# LO QUE SE PIDE:
Resume en menos palabras el párrafo del texto sobre la literatura cubana en México que empieza con «En un reportaje sobre Cuba», sin perder sus datos principales.

# TEXTO EXTRAÍDO:
::::::::

El espectáculo fascinador. La literatura cubana en México (1959-2019)

¿Qué han sabido y qué han leído los mexicanos acerca de las letras cubanas en el último medio siglo? Sin soslayar las altas y bajas que han cruzado el debate sobre política y arte entre intelectuales de ambos territorios culturales, Rafael Rojas nos da aquí un recorrido detallado a través de los autores, revistas, suplementos culturales y editoriales que han dibujado el mapa de las letras cubanas en México durante la etapa revolucionaria de la isla.

 

RAFAEL ROJAS*

 


 

En un reportaje sobre Cuba que Fernando Benítez publicó en el suplemento La Cultura en México, en abril de 1964, se decía que el “espectáculo fascinador” de la isla, único país que construía el socialismo en América Latina, despertaba un genuino interés por su literatura. No era aquél el primer ejercicio periodístico de Benítez sobre la Cuba revolucionaria. En 1960, tras una visita a la mayor de las Antillas, había escrito otro reportaje titulado La batalla de Cuba, que, con enjundioso prólogo de Enrique González Pedrero, apareció en la editorial Era.

::::::::

# REGISTROS:
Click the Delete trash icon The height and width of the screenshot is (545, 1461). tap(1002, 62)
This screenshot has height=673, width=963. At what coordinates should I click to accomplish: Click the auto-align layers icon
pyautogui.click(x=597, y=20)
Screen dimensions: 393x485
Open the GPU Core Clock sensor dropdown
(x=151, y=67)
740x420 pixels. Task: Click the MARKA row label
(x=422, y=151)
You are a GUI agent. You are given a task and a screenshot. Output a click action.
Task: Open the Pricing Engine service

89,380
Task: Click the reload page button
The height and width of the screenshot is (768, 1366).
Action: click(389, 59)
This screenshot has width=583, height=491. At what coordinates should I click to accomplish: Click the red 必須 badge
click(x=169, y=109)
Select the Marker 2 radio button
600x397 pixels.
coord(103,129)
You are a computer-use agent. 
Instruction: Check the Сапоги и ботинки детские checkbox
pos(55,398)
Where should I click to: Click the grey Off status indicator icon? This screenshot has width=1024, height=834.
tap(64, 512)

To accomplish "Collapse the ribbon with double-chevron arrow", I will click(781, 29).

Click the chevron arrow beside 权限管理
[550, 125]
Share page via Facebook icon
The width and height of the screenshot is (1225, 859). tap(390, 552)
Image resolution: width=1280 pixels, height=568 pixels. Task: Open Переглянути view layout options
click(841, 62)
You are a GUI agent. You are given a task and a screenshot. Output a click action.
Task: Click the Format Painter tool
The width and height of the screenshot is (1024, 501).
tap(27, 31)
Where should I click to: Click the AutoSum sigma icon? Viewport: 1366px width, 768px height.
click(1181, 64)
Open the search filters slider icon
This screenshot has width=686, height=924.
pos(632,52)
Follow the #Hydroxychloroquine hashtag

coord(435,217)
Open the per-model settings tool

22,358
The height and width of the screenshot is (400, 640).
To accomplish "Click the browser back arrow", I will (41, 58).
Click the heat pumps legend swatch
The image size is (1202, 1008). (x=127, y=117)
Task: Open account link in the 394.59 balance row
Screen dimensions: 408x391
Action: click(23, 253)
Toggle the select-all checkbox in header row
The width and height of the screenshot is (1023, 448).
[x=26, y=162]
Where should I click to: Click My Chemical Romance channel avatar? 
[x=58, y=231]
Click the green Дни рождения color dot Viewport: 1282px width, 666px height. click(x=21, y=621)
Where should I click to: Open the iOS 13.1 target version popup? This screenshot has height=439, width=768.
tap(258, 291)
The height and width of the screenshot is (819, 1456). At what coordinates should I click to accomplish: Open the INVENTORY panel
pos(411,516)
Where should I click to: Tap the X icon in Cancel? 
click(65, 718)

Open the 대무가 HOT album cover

::::::::

# SOLUCIÓN DEL EJERCICIO:
En abril de 1964, Fernando Benítez publicó en el suplemento La Cultura en México un reportaje sobre Cuba. En él decía que el “espectáculo fascinador” de la isla, único país que construía el socialismo en América Latina, despertaba un interés genuino por su literatura. Ya en 1960, tras visitar la isla, había escrito La batalla de Cuba, que la editorial Era publicó con prólogo de Enrique González Pedrero.